The YouTube app icon on a smartphone in this illustration taken October 27, 2025. REUTERS/Dado Ruvic/Illustration

By Byron Kaye

SYDNEY, Dec 3 (Reuters) - Google's YouTube said it will obey Australia's world-leading ban on social media accounts for children under 16, a capitulation which means all the most popular platforms with young users have agreed to comply after campaigning against the law.

Google initially received an exemption on grounds its main purpose was video viewing and education, not social networking. Canberra later broadened the scope of the ban to include it following complaints by other platforms.

"We will comply with the law and implement age restrictions as required," YouTube said in a blog post on Wednesday, a week before the law takes effect on December 10.

However, it added that it continued to disagree with the decision to classify YouTube as a social media service, saying it was "fundamentally different".

The Australian ban is being closely watched by other jurisdictions considering similar age-based measures, setting up a potential global precedent for how the mostly U.S. tech giants behind the biggest platforms balance child safety with access to digital services.
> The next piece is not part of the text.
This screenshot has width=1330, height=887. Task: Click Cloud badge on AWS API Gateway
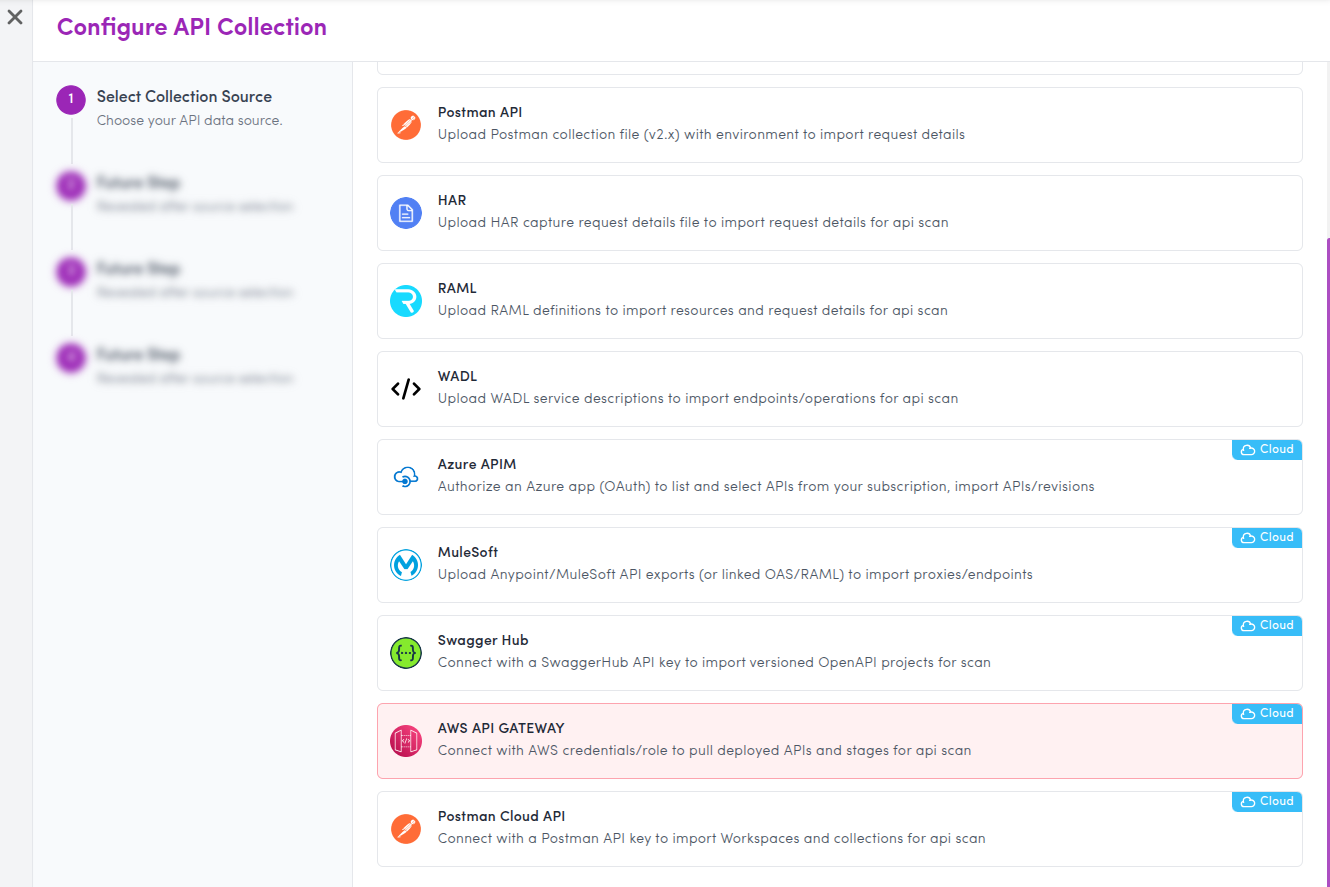click(1266, 714)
The Australian government says the measure responds to mounting evidence that platforms are failing to do enough to protect children from harmful content.

SIGNED OUT

YouTube said any user aged under 16 would be automatically signed out of their account from December 10, meaning they could no longer subscribe, like or comment on posts although they could still view content logged out.

That meant underage content creators also could not log in or post. YouTube did not say how it would verify someone's age.

The company also said in an email to caregivers of underage users that "parental controls only work when your pre-teen or teen is signed in, so the settings you've chosen will no longer apply".

The law prohibits platforms from allowing under-16s to hold accounts, with penalties of up to A$49.5 million ($32.5 million) for breaches. Meta's Facebook and Instagram, TikTok and Snap's Snapchat previously said they would comply.

Of the platforms named by the government as being covered by the ban, only Elon Musk's X and message board Reddit have not publicly committed to abide by the law.

YouTube has 325,000 accounts held by Australians aged 13 to 15, according to regulator the eSafety Commissioner, behind only Snapchat which has 440,000 and Instagram which has 350,000 in that age range.

eSafety has said more than one-third of Australians aged 10 to 15 have reported seeing harmful content on YouTube, the worst of any platform.

Since being added to the age-restricted list, YouTube said it was getting legal advice, prompting media reports that it was considering a legal challenge. A YouTube spokesperson did not immediately respond to a question about whether a legal challenge was being considered.